## [Task goal]
Everything from the first line of the entries below through the line holding "This screenshot has height=825, width=1077." must be printed exactly as written.

## [Dataset content]
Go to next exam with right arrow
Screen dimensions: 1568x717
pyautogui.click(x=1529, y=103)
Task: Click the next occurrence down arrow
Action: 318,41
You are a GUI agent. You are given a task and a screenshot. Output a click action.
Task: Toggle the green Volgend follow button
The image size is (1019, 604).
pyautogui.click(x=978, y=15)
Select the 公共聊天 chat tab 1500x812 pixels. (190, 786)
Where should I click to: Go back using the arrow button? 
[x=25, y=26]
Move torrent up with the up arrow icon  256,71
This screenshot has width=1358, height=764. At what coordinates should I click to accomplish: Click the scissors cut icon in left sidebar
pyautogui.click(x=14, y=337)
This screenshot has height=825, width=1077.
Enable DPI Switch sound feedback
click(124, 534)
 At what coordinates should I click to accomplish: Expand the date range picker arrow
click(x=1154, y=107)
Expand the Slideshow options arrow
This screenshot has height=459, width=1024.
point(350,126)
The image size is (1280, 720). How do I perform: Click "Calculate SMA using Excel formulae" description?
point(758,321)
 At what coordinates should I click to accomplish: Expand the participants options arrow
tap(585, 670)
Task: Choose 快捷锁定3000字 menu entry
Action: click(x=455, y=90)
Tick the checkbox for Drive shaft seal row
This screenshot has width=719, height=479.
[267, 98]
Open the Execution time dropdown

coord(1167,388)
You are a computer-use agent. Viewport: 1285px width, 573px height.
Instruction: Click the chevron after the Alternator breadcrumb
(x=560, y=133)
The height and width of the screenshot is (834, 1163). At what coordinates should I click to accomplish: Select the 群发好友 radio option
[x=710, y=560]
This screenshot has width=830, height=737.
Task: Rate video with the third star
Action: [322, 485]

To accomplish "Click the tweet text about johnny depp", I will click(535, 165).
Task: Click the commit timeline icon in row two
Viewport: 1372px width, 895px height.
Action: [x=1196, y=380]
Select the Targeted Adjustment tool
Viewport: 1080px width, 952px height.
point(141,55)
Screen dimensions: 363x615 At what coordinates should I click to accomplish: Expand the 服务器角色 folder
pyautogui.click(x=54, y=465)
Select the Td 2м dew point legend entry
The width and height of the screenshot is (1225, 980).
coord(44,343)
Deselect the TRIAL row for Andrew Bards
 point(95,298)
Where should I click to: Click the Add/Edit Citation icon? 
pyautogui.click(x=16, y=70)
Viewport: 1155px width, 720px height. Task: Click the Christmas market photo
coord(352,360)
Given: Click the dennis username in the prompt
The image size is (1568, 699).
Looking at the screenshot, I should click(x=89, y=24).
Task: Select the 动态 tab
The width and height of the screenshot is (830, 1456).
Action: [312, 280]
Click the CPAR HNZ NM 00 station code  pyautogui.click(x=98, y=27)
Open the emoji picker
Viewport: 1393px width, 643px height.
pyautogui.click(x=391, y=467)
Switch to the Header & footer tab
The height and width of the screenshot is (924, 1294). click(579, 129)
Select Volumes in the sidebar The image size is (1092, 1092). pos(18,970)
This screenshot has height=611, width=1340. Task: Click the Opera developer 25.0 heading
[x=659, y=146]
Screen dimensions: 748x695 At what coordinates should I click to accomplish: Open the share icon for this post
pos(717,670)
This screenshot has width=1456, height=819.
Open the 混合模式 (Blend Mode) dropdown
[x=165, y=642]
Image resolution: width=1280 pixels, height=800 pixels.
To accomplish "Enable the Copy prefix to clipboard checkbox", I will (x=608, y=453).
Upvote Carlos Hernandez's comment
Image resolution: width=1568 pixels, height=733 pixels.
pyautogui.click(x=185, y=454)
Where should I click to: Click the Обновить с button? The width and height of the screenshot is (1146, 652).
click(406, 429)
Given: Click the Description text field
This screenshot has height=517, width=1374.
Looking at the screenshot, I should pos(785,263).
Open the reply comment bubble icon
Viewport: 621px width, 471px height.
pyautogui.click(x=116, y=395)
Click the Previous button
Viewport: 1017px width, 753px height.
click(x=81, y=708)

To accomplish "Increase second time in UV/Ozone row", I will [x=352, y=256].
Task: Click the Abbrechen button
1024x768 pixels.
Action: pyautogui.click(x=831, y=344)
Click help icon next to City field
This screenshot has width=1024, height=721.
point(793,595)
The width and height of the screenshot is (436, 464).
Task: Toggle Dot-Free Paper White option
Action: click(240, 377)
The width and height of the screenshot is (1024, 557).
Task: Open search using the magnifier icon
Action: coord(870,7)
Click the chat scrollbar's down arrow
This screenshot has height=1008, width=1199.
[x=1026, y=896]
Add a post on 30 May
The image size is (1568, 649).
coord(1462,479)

## [Task solution]
Go to next exam with right arrow
Screen dimensions: 1568x717
pyautogui.click(x=1529, y=103)
Task: Click the next occurrence down arrow
Action: 318,41
You are a GUI agent. You are given a task and a screenshot. Output a click action.
Task: Toggle the green Volgend follow button
The image size is (1019, 604).
pyautogui.click(x=978, y=15)
Select the 公共聊天 chat tab 1500x812 pixels. (190, 786)
Where should I click to: Go back using the arrow button? 
[x=25, y=26]
Move torrent up with the up arrow icon  256,71
This screenshot has width=1358, height=764. At what coordinates should I click to accomplish: Click the scissors cut icon in left sidebar
pyautogui.click(x=14, y=337)
This screenshot has height=825, width=1077.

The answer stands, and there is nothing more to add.